Call me a pragmatist, but I can see a fatal flaw already. We don’t know the cost of our benefits worldwide by detailed subcategory. We don’t even know what we spend on coffee in head office, let alone anything anywhere else. Those cowboys in finance code everything to one big bucket called ‘fringe’ and no one has a clue what is in there.
That doesn’t matter, the consultant tells me airily. They will help me put all the data in the system. I am filled with a sense of dread at this gloomy realisation: I will be the one putting all the data in the system; I will be the one to have to implement this stupid system we do not need and do not even want. Sigh.
Next I have to visit Mercenary Brokers at its swish offices in the city. I only get a sandwich lunch, so it must realise I am not the real decision-maker. I do, however, get a four-hour (yes, four-hour) demonstration of the system. Yawn. I wonder how an earth I am going to stay awake. Then they introduce me to Ben, their system guru, who is going to demonstrate the tool in detail. Ben is rather good-looking and I decide that he can show me his tool all he likes.

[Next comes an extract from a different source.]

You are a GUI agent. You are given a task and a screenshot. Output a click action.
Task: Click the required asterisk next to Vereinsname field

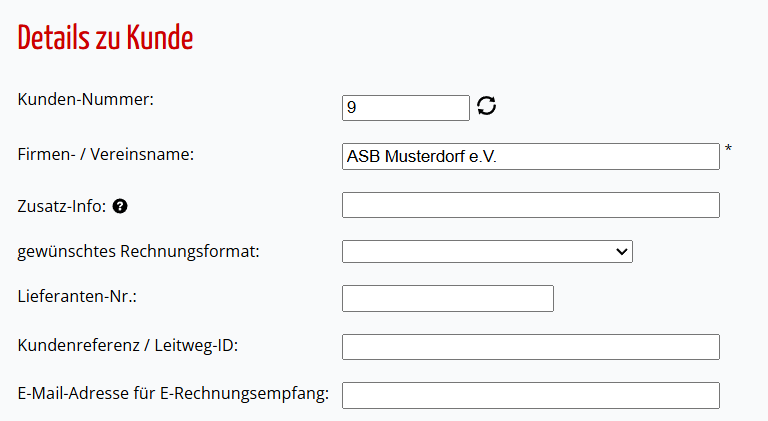coord(728,148)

Things are definitely looking up.
The data section is mind-numbingly boring, and I find myself trying to assess how wide Ben’s shoulders are. He certainly looks like he works out. Ben asks me a question and, embarrassed, I have to ask him to repeat it. He wants to know what key functionality I am looking for. Looking at his shoulders again, I can think of lots of things, but none of it to do with benefits. I try to pay a bit more attention to the system from now on. I tell him I am looking for something that is simple to administer, which is only too true.
Mercenary can provide a lot of defined reports, too. Yada yada. It is all the same as Smarmy, really. Ben’s arms look quite well defined, although it is hard to tell under his jacket. Maybe he’ll take it off later. Ben asks me another question, and I, um, have to ask him again to, um, say it again.
He is asking about market data. Actually, I now start to get interested. Mercenary provide detailed market data updates several times a year. We look at the data together, just Ben and I poring over the screen together. It is really rather cosy. I like the look of the data, though. It has proper benefits data by category and type of employee. This I could actually see being of use. Well, now. I say goodbye to Ben, but hope to be in touch. And I mean it.
The next day I see Hugely Dull Consultants, which has just merged with Advice Outrageously Nebulous. It has a new benefits system too, which it tells me is state of the art. Well, I am an expert now and can tell them it clearly isn’t state of the art. Its reports aren’t a patch on Smarmy’s, and its market data isn’t anything like as good as Mercenary’s. A couple of waffling paragraphs on each country is hardly market data.
At least I look like I know what I am talking about this time. I have absorbed enough benefits system blurb to ask piercing questions. How often does it update the market information? How does this system cope with organisation structure changes? And, more crucially, how does it propose to go about data collection? I have them thoroughly backed into a corner. What’s more, its system guy isn’t even good looking. Huh, call that a sales pitch?
Back at the ranch, I report back to Big Bad Boss on my findings. Mercenary Brokers definitely has the best system. He isn’t listening. It has proper market data, I tell him. The reporting is excellent, I add. More importantly, it is even coming in cheaper. It’s all to no avail. Who cares what system is best? While I was out, he has already signed the contract.